Similarly, data from other laboratories would suggest that there is also a decline in the N-glycosylation pathway with age. Firstly, there is a reduced content of N-glycosylated proteins in the tissues of the elderly . Yet, this decline could be due to decreases in gene transcription. On the other hand, a number of studies have suggested that the decline may also be due to changes in the activity of the N-glycosylation pathway. This concept is based on the effect of age on the content of dolichol in various tissues, a necessary cofactor for N-glycosylation.
The initial step in the N-glycosylation pathway is the synthesis of an oligosaccharide bound to dolichol phosphate [65-67] (Fig. 8). Dolichol is a high molecular weight terpine which serves as a cofactor for the cytosolic synthesis of the oligosaccharide.

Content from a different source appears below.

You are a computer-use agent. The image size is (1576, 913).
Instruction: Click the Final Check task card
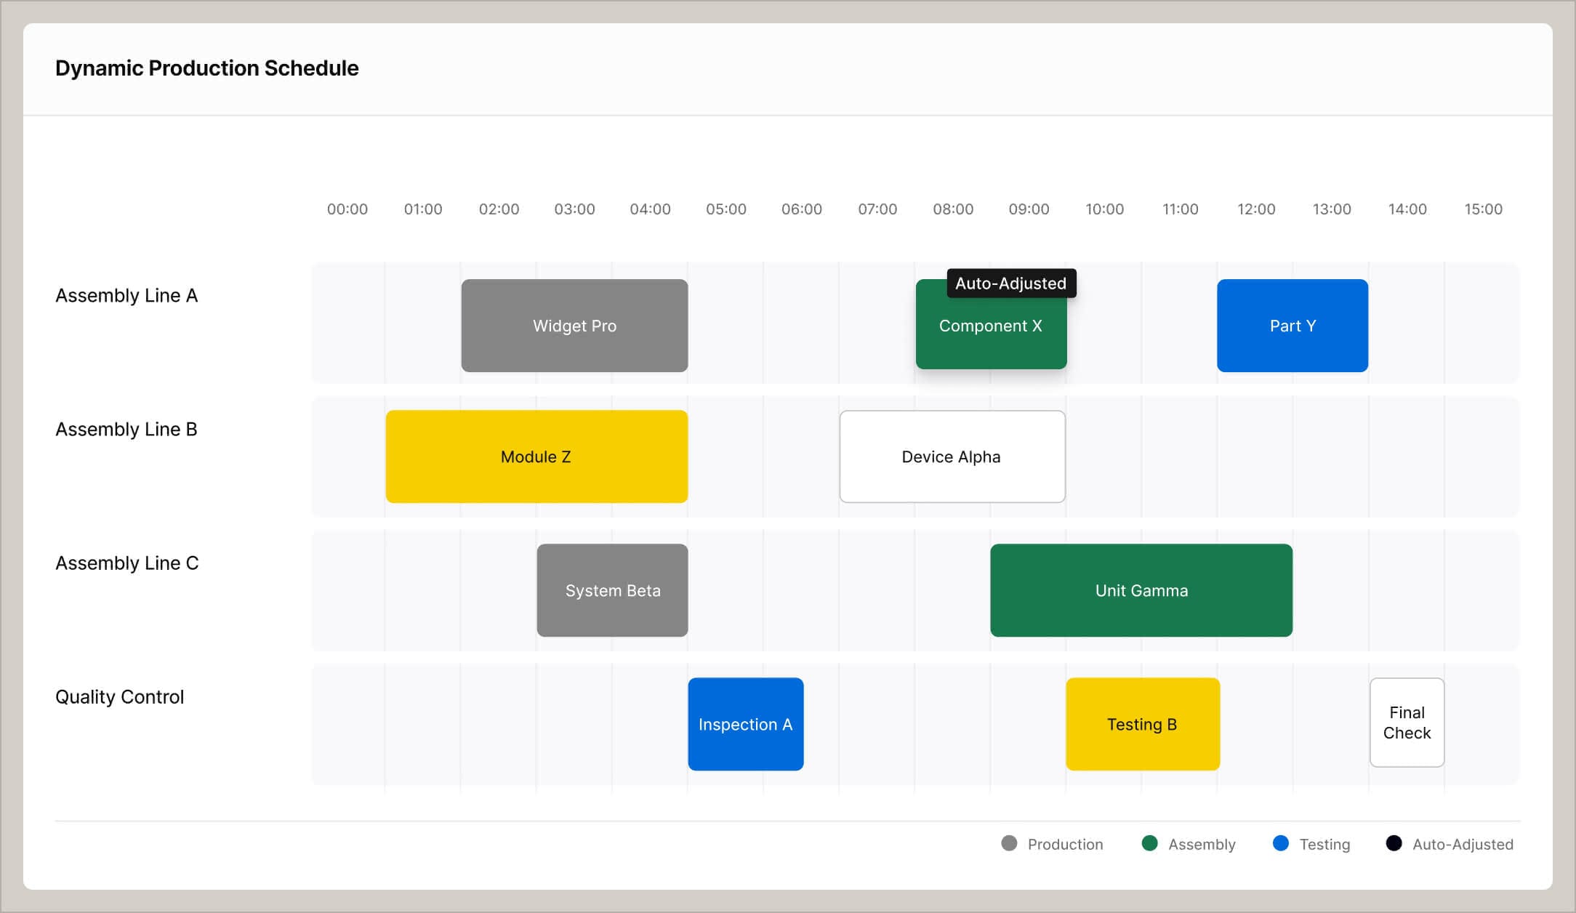coord(1406,722)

Once the complex is fully synthesized, it is transferred to the lumen of the ER and then is attached to an ξ-amino group of asparagine by an oligosaccharide transferase (OST) . The addition of the individual sugars to the carbohydrate complex is catalyzed by a family of specific monosaccharide transferases (MST) [65-67]. The first sugars added to the dolichol phosphate are a pair of N-acetylglucosamines, followed by nine mannoses and three glucoses. A number of studies have shown that as animals age there is a 5 to 10-fold increase in the cellular content of both dolichol and dolichol phosphate . Since there is no increase in the synthesis of dolichol, this finding is consistent with a blockage of the addition of the first N-acetylglucosamine. And indeed, it has been reported that the activity of ALG7, the MST that adds the first N-acetylglucosamine to the dolichol phosphate, does decline with age .

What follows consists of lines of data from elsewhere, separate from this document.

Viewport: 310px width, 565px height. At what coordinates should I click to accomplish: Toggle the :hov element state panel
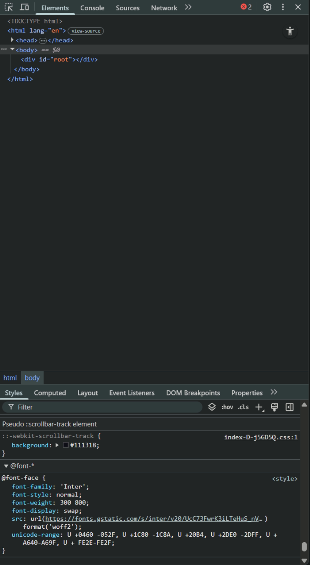tap(227, 407)
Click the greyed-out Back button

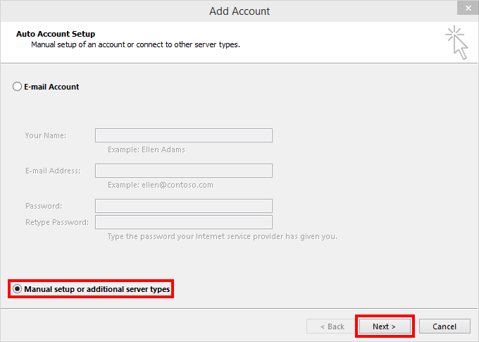pyautogui.click(x=332, y=326)
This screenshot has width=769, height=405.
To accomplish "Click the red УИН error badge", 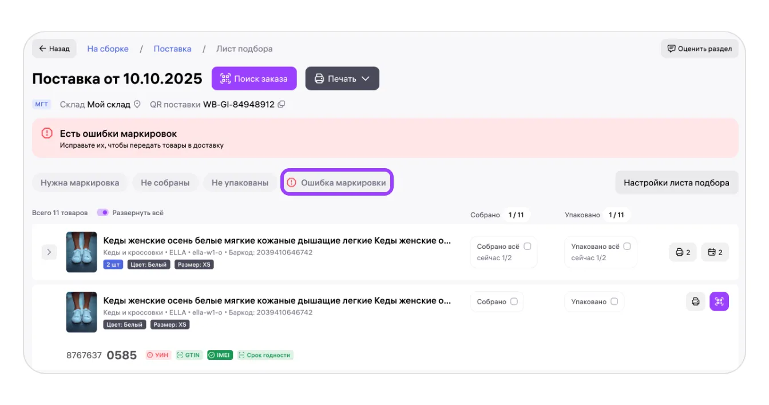I will pyautogui.click(x=158, y=355).
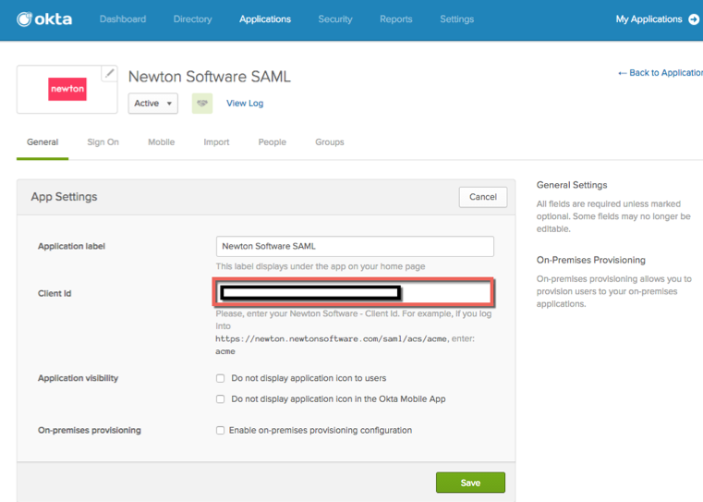Open the Active status dropdown
703x502 pixels.
152,104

In summary our data along with data from other laboratories suggest that the aging process is associated with a decline in the capacity of the ER to catalyze the posttranslational processing of nascent proteins, including most membrane and secretory proteins that are needed for a functioning memory. This paradigm would imply that the cognitive decline is not due to the toxicity of Aβ, but rather to a decline in the synthesis of the synaptic membrane proteins that are necessary for a functioning memory 
The ER and the Mitochondria: The effect of aging on Mitochondrial Function
It is well known that as animal age their mitochondria acquire structural defects . The damaged mitochondria are cleared from the cell by autophagy. Many of the proteins which make up the autophagic vacuoles are processed in the ER and golgi .Hence, with a decline in ER function there is also a decline in autophagy. Such declines have been associated with the onset of some age related neurodegenerative diseases .

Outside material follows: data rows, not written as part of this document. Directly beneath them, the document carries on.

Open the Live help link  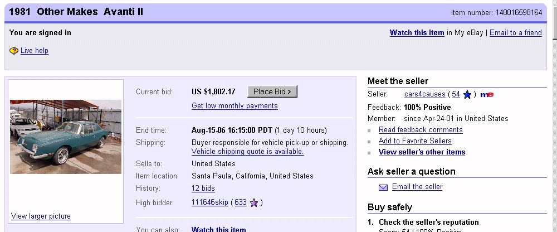click(35, 51)
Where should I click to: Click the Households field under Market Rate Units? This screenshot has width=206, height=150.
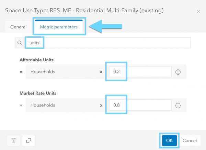coord(62,105)
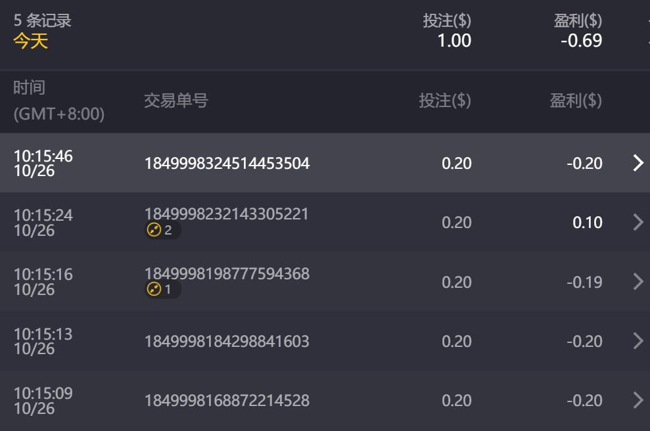Click the 盈利($) column header in table

576,101
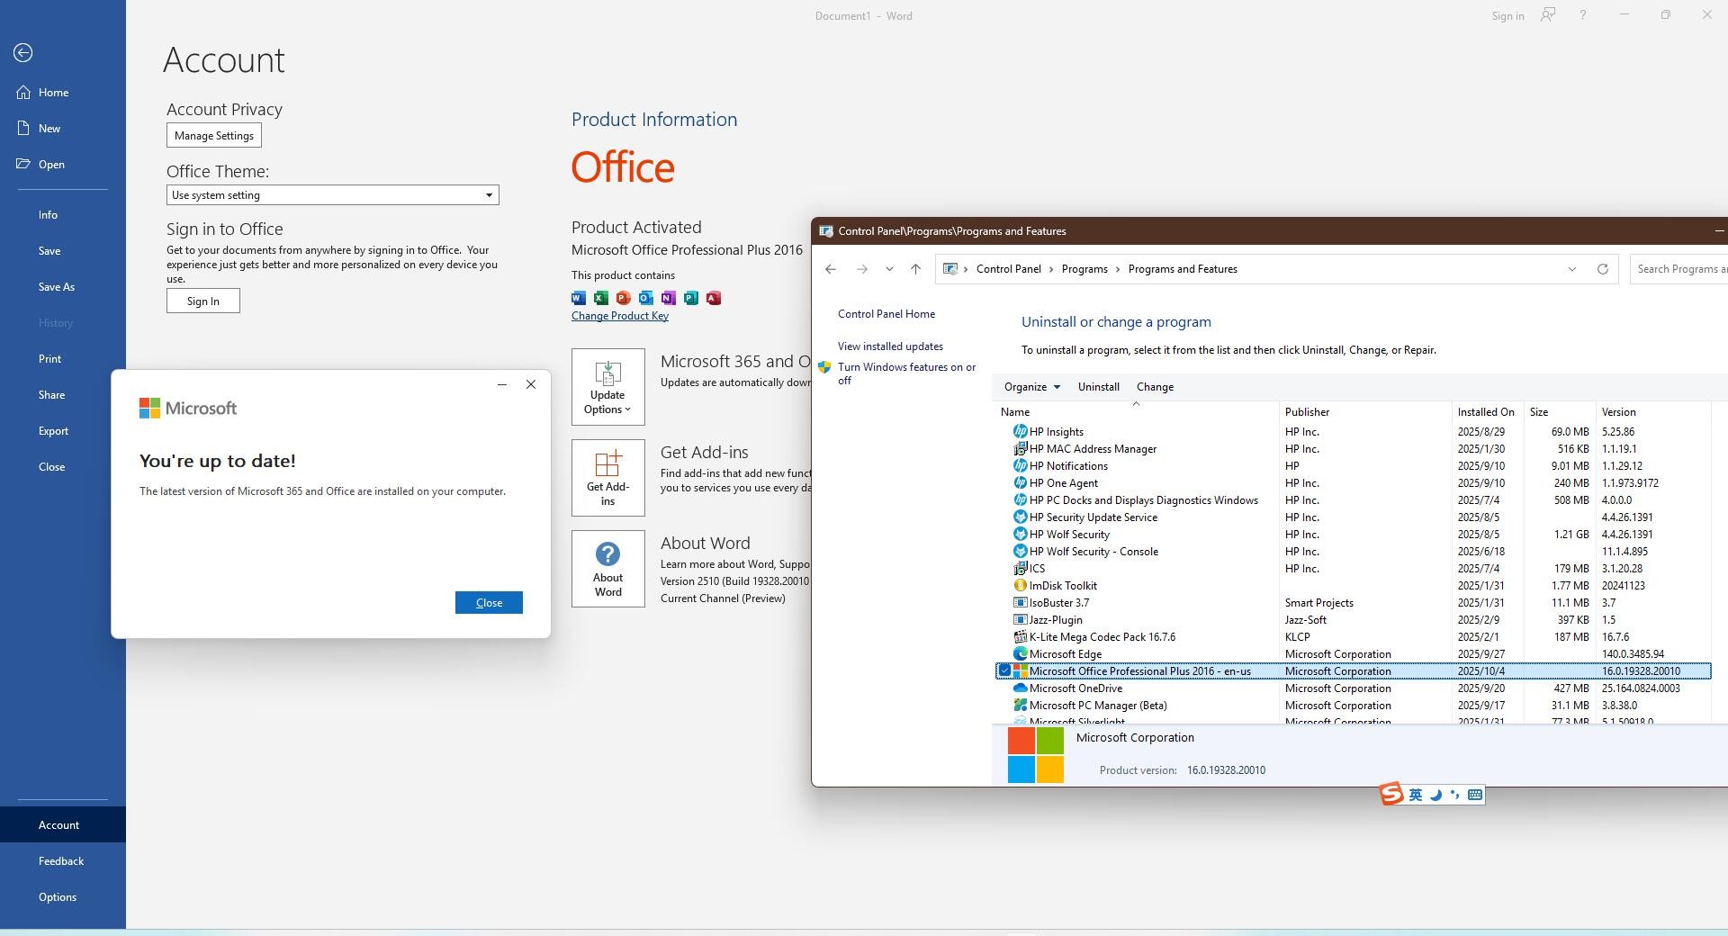Screen dimensions: 1728x936
Task: Click the Microsoft Edge program icon
Action: pyautogui.click(x=1020, y=654)
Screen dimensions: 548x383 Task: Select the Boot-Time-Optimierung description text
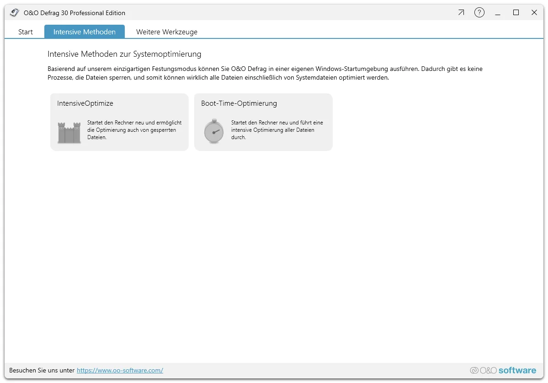pos(278,130)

Second, mitochondria are directly bound to the ER through the mitochondrial associated membrane (MAM) [80-82]. This structure serves three, major functions. The first is to transport critical phospholipids from the ER, where they are synthesized, into the mitochondria where they serve vital roles in the maintenance of the structure and function of the mitochondria. Further, it regulates Ca++ homeostatsis in the mitochondria and thereby oxidative phosphorylation [83-90].
A final role for the ER in maintaining mitochondrial structure and function is the control of mitochondrial fission and fusion. As defective mitochondria are cleared by autophagy, they are replaced through a process involving both mitochondrial fission and fusion [91-94]. Recent studies have indicated that several proteins in mitochondrial associated membrane (MAM) play major roles in both of these processes  (Friedman et al. 2011). In particular two critical proteins which tether the ER to the mitochondrial outer membrane are mitofusin 1 and 2 (mfn1 & 2)  (Fig. 9).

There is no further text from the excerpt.